**ASSIGNMENT**
Once the line with "Select the Rotate tool icon" is found in the entries below, print it and each following line exactly, stopping after the line with "has width=298, height=203."; print nothing else.

Pixel coordinate grounding data:
§

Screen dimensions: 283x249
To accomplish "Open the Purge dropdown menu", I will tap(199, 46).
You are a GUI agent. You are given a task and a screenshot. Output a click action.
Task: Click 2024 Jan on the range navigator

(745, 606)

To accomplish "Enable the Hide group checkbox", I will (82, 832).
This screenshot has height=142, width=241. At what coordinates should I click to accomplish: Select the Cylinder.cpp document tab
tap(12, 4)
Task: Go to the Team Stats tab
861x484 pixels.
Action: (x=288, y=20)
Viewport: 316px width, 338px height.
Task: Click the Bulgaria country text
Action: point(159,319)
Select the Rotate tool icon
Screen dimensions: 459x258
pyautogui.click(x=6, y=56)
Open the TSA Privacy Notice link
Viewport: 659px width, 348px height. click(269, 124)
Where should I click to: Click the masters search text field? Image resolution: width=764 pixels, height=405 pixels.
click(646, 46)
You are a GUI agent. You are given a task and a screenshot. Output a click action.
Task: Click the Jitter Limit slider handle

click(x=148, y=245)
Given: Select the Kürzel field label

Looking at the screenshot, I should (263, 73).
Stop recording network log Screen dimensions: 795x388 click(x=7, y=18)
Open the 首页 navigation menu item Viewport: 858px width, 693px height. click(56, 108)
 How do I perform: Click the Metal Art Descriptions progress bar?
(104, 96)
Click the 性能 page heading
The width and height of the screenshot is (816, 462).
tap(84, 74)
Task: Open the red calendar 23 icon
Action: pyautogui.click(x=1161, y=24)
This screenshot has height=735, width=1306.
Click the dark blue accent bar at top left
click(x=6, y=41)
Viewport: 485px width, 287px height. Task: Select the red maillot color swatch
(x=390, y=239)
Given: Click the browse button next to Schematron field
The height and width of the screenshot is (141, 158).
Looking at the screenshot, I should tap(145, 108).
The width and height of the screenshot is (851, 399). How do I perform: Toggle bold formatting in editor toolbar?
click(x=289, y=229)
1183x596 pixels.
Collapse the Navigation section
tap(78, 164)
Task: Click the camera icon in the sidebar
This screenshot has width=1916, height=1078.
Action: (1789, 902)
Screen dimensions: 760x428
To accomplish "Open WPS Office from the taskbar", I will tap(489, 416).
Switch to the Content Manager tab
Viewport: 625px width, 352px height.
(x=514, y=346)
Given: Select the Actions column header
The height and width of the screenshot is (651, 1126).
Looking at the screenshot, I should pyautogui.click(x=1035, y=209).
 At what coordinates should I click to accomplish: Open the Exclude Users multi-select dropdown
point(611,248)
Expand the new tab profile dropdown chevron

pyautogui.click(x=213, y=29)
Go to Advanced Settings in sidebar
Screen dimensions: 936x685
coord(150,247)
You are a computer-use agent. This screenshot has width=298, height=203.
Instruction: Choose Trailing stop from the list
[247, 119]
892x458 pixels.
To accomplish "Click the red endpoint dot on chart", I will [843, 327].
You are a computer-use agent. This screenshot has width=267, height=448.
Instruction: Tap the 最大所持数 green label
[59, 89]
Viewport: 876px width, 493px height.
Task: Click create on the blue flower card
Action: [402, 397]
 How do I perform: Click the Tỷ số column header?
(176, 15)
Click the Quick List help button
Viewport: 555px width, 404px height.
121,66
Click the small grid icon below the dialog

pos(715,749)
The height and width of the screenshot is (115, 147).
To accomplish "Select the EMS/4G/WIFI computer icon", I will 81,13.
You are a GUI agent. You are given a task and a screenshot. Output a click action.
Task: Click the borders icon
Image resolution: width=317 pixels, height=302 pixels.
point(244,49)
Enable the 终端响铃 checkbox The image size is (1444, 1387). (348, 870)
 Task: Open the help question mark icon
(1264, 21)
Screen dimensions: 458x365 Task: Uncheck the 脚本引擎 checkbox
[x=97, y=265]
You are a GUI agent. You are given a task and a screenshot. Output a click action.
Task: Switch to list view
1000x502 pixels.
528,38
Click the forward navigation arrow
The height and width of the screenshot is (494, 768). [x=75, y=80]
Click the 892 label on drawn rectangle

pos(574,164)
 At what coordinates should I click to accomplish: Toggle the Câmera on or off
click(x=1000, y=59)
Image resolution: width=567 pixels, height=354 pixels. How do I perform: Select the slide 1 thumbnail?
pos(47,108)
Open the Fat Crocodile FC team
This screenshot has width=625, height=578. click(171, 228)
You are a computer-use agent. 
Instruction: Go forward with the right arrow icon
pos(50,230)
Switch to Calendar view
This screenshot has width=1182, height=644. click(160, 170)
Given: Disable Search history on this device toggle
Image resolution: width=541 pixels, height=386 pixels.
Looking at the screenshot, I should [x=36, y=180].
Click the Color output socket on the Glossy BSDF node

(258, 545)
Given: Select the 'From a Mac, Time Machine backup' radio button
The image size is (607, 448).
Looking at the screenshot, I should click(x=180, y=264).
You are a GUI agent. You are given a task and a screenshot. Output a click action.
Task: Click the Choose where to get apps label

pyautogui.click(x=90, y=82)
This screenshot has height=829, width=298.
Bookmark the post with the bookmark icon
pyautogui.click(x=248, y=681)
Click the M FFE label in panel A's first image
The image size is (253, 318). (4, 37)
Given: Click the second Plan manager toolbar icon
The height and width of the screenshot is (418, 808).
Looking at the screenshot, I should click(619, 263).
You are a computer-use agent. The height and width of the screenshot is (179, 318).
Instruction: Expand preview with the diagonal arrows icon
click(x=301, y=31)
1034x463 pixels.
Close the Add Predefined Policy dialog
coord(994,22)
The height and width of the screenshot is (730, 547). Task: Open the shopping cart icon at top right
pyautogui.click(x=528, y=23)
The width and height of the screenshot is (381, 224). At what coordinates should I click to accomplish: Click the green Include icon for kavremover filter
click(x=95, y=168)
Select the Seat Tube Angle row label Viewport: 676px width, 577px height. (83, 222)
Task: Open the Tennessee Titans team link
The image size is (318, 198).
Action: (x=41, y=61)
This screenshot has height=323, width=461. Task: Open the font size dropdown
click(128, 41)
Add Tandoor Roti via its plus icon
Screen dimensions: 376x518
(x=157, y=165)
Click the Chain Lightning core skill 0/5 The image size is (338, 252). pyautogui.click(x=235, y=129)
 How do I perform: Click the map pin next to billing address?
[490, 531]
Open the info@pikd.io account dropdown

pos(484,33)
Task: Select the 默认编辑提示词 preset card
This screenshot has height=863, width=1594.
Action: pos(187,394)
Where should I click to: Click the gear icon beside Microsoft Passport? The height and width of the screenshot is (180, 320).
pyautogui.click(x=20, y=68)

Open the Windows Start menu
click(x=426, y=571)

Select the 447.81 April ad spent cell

§

**RESULT**
Select the Rotate tool icon
Screen dimensions: 459x258
pyautogui.click(x=6, y=56)
Open the TSA Privacy Notice link
Viewport: 659px width, 348px height. click(269, 124)
Where should I click to: Click the masters search text field? Image resolution: width=764 pixels, height=405 pixels.
click(646, 46)
You are a GUI agent. You are given a task and a screenshot. Output a click action.
Task: Click the Jitter Limit slider handle

click(x=148, y=245)
Given: Select the Kürzel field label

Looking at the screenshot, I should (263, 73).
Stop recording network log Screen dimensions: 795x388 click(x=7, y=18)
Open the 首页 navigation menu item Viewport: 858px width, 693px height. click(56, 108)
 How do I perform: Click the Metal Art Descriptions progress bar?
(104, 96)
Click the 性能 page heading
The width and height of the screenshot is (816, 462).
tap(84, 74)
Task: Open the red calendar 23 icon
Action: pyautogui.click(x=1161, y=24)
This screenshot has height=735, width=1306.
Click the dark blue accent bar at top left
click(x=6, y=41)
Viewport: 485px width, 287px height. Task: Select the red maillot color swatch
(x=390, y=239)
Given: Click the browse button next to Schematron field
The height and width of the screenshot is (141, 158).
Looking at the screenshot, I should tap(145, 108).
The width and height of the screenshot is (851, 399). How do I perform: Toggle bold formatting in editor toolbar?
click(x=289, y=229)
1183x596 pixels.
Collapse the Navigation section
tap(78, 164)
Task: Click the camera icon in the sidebar
This screenshot has width=1916, height=1078.
Action: (1789, 902)
Screen dimensions: 760x428
To accomplish "Open WPS Office from the taskbar", I will tap(489, 416).
Switch to the Content Manager tab
Viewport: 625px width, 352px height.
(x=514, y=346)
Given: Select the Actions column header
The height and width of the screenshot is (651, 1126).
Looking at the screenshot, I should pyautogui.click(x=1035, y=209).
 At what coordinates should I click to accomplish: Open the Exclude Users multi-select dropdown
point(611,248)
Expand the new tab profile dropdown chevron

pyautogui.click(x=213, y=29)
Go to Advanced Settings in sidebar
Screen dimensions: 936x685
coord(150,247)
You are a computer-use agent. This screenshot has width=298, height=203.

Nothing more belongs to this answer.